Not only is art an occupation of leisure, or of a specialized class in Southern California, but it is woven into the warp and woof of everyday life. Department stores are breaking away from the old box-like structures that make city streets dark caverns with monotonous walls, and are building, away from the congested [downtown] district, structures [like Bullocks Wilshire] . . . The interiors of our new shops are no longer cluttered depositories, but are taking on the appearance of art galleries or museums, intriguing the passer-by by the beauty of their interiors.

The remainder of the publication contains a great many advertisements for aircraft, oil, utility and other firms, as well as the imposing Central Manufacturing District in the downtown Los Angeles industrial core, the massive Los Angeles Union Stockyards and the Los Angeles Railway, the streetcar system facing increasing financial issues from declining ridership as the suburban development hinted at in the above description continued its inexorable movement.
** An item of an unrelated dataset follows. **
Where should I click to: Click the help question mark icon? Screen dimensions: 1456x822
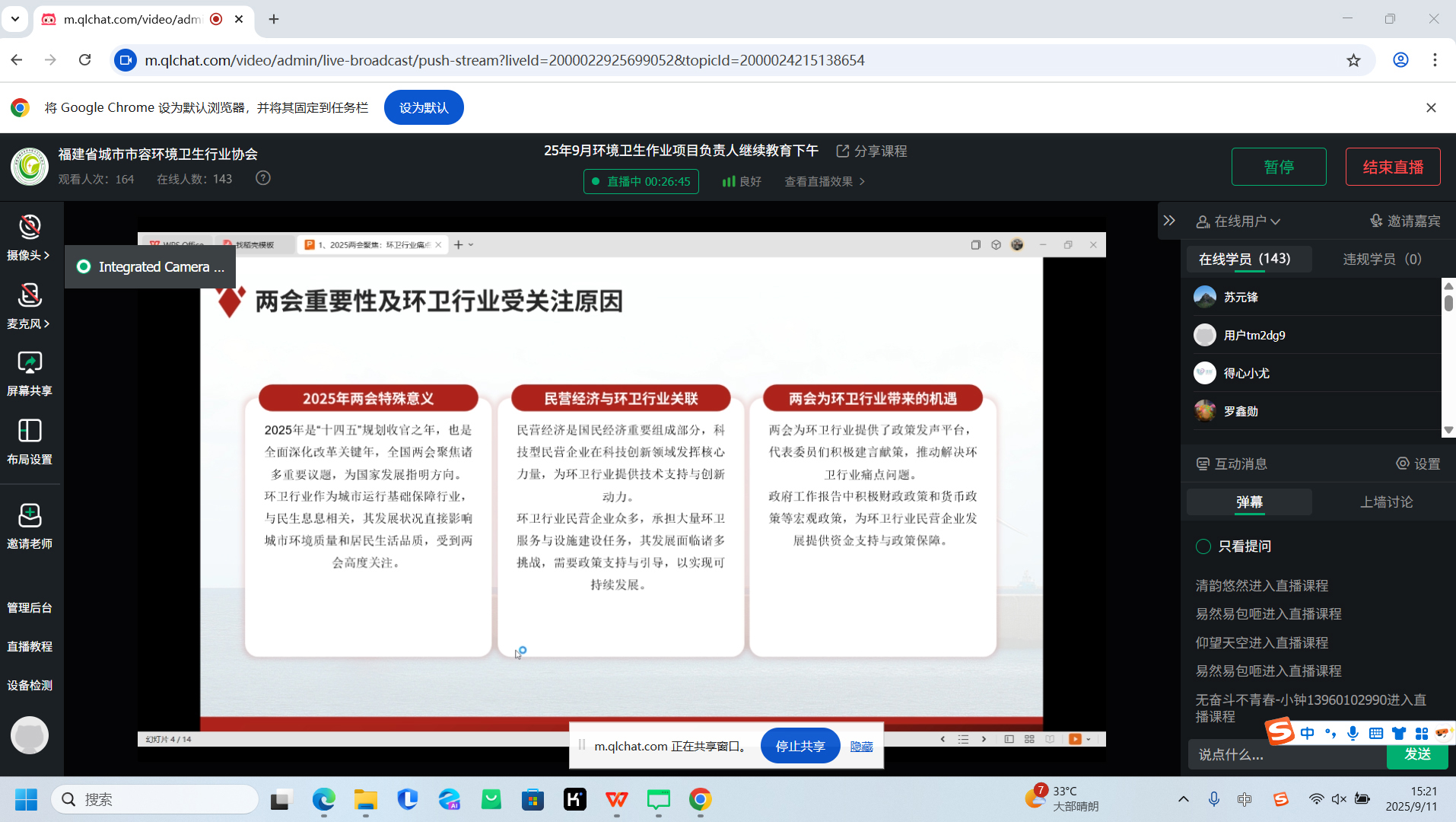263,178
The breathless boosterism, always a specialty and area of intense focus for the Times, embedded in the Midwinter Number of 1930 would, however, be tempered by the worsening Great Depression and the realities that the excesses of the Roaring Twenties had a true reckoning and enormous consequences. After World War II, however, the next big boom came and the language, while somewhat different, of the booster found greater expression.

Nearly a century after this publication, it is interesting and insightful to peruse the pages of the Midwinter Number and compare and contrast the attitude of the Times with our current perspectives and prospective future forecasting.